O aumento drástico dos preços dos alimentos básicos nos mercados internacionais em 2008 desencadeou distúrbios que são considerados os precursores dos protestos da Praça Tahrir. Então, só os subsídios ao preço do pão conseguiram manter a paz.
Depois das secas nos EUA, o preço internacional do trigo voltou a disparar este ano, provocando alarme no Egito, onde se importa um terço do trigo consumido. O FMI também pede aumentos do IVA, apesar de a inflação estar em torno de 11%. Os grupos da sociedade civil que participaram dos protestos insistem que o Egito deve dizer não mais uma vez ao FMI.

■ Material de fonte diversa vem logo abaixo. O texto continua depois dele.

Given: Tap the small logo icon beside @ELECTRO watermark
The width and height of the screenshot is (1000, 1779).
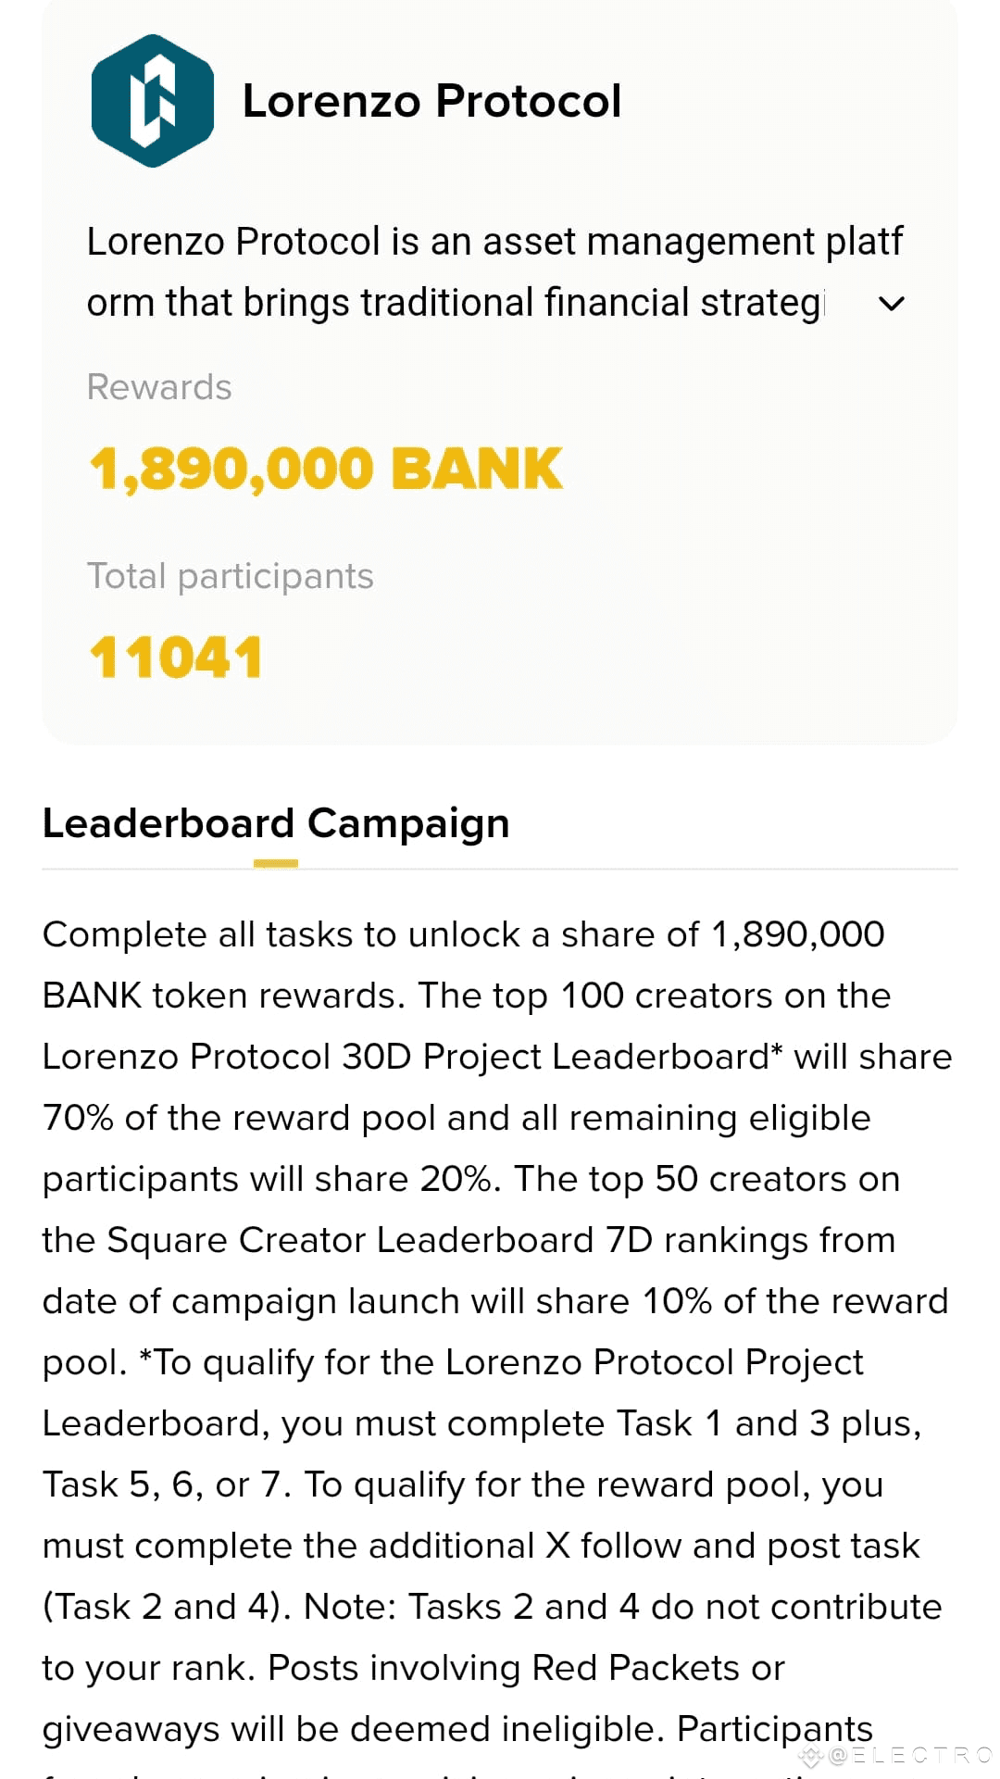Looking at the screenshot, I should (x=811, y=1756).
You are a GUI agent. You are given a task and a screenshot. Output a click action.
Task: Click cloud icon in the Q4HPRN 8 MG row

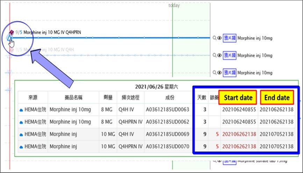click(x=21, y=122)

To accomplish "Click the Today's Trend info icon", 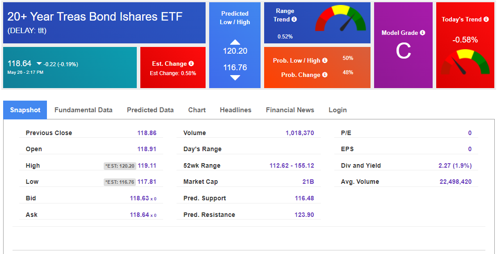I will tap(486, 19).
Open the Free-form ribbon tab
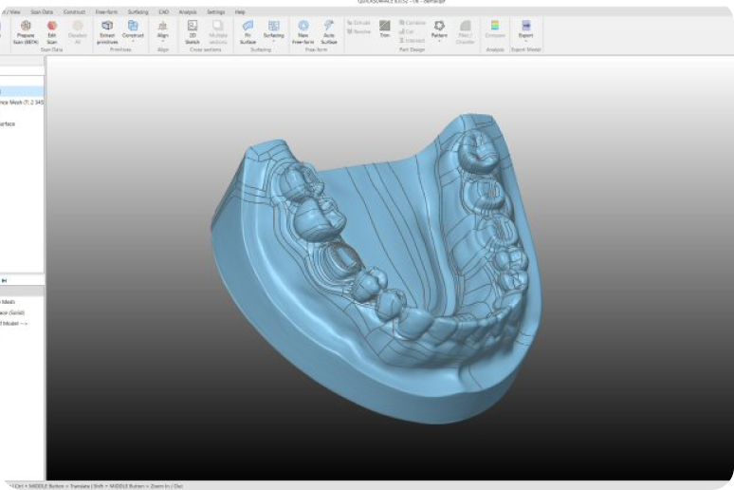 coord(106,11)
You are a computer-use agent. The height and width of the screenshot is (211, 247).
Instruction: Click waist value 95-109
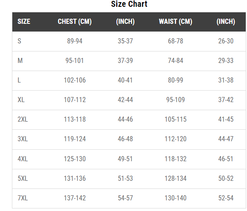176,100
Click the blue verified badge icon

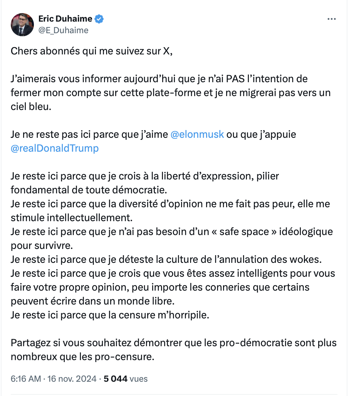point(99,19)
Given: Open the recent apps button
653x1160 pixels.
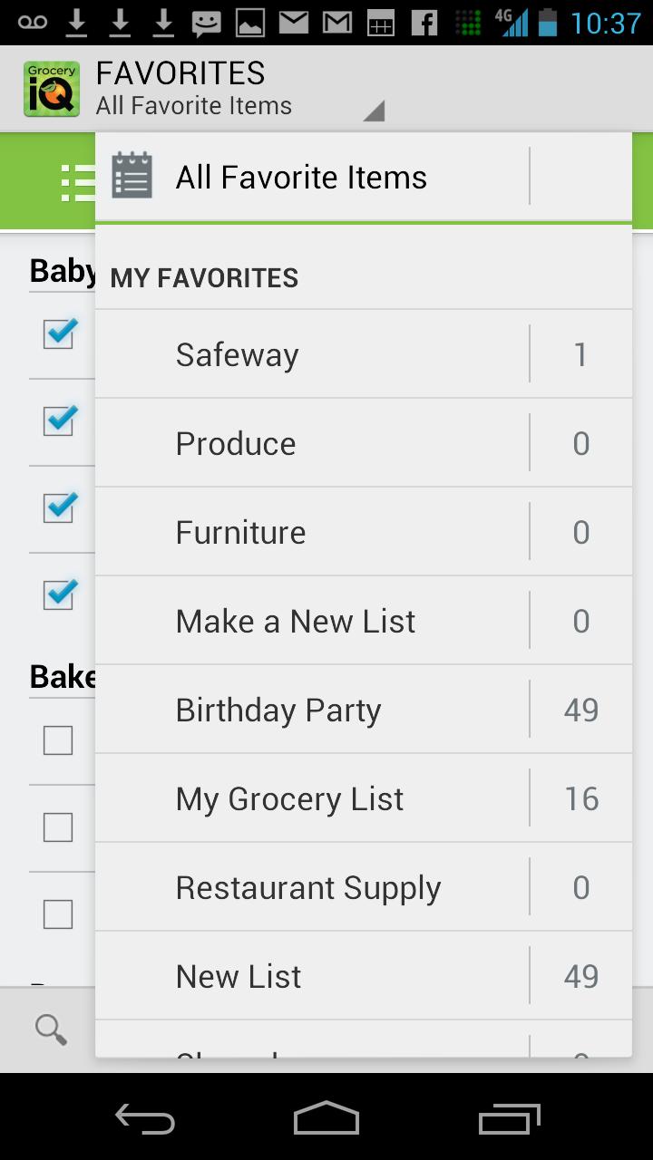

"O governo deveria forçar as multinacionais a reinvestir seus lucros, em vez de repatriá-los", afirma um porta-voz da campanha a favor de não pagar a dívida externa do Egito. Uma equipe do FMI já está negociando no Cairo. Prevê-se que sua diretora-gerente, Christine Lagarde, visite o Egito nas próximas semanas. Mas qualquer acordo dificilmente será digerido pela população egípcia. Perguntado por "El País" há alguns dias em Tóquio sobre se o FMI aprendeu a lição no Egito, Masud Ahmen disse: "Isso foi há muito tempo, mas permanece na mente das pessoas e aprendemos a lição de que os lucros do crescimento econômico devem ser compartilhados amplamente na sociedade".